Szene 15. Und wieder Winter
Die Studentin will mit dem Baum verschmelzen. Der Förster erntet, schneidet und stutzt, aber die Äste werden immer wieder nachwachsen.
Der letzte Monolog des Waldes: Nach der Verwüstung durch die globale Erwärmung und die Umweltzerstörung wird das Leben zurückkehren, die Natur sich die Welt zurückerobern.
EINBLICKE
Die Geburt einer Oper
Unterhaltung mit Komponistin Sivan Eldar
Like flesh ist Ihr erstes Werk, das für die Opernbühne bestimmt ist, aber Sie haben bereits mehrere szenische Stücke für die Stimme geschrieben. Woher kam die Idee?

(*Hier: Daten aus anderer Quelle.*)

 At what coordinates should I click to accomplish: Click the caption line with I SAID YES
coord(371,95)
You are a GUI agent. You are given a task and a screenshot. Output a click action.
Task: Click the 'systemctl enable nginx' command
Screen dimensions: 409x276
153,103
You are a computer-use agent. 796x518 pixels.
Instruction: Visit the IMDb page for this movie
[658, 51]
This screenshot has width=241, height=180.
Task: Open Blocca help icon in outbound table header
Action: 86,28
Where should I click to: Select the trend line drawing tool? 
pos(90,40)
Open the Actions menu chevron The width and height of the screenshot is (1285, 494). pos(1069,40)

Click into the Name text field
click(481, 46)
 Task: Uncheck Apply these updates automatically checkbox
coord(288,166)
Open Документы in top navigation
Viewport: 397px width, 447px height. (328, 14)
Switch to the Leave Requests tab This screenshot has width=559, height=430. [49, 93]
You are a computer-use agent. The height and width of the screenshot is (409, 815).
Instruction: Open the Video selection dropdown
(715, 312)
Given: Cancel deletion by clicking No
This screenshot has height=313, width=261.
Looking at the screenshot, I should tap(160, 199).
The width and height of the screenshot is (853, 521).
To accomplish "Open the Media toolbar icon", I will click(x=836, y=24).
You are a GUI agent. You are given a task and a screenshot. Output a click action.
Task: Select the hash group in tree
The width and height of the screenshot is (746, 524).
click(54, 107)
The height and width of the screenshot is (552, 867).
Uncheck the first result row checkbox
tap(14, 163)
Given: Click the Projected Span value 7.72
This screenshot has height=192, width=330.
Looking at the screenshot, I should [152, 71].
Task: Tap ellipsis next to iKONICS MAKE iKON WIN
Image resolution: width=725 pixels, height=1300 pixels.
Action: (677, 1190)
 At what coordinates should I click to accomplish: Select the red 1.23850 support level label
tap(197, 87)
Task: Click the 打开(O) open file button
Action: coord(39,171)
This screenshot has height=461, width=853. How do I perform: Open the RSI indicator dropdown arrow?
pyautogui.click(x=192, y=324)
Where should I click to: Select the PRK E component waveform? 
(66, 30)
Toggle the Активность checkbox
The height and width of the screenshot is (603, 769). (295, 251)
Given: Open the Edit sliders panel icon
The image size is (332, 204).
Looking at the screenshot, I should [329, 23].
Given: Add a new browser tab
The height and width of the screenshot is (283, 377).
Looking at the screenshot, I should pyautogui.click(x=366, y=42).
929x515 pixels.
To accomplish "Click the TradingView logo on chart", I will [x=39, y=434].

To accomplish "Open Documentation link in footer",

Sivan Eldar: Es waren mehrere Erfahrungen, die mich dazu inspirierten, für die Bühne zu schreiben, insbesondere die Arbeit mit singenden Tänzer:innen im Jahr 2014. Dann komponierte ich The White Princess nach Rilke für zwei Stimmen, Schlagzeug und Elektronik, das 2016 im Rahmen der Académie du Festival d'Aix-en-Provence in Zusammenarbeit mit der Dramatikerin Cordelia Lynn uraufgeführt wurde. Im August 2018 wurde mein Stück Heave (Aufstand) für sechs Stimmen und Elektronik in der Fondation Royaumont uraufgeführt und 2019 Una Mujer Derramada (Eine umgekehrte Frau) für Solistin und Orchester. Diese Werke lieferten mir wertvolles musikalisches Material, das mich ganz organisch zur Komposition von Like flesh führte.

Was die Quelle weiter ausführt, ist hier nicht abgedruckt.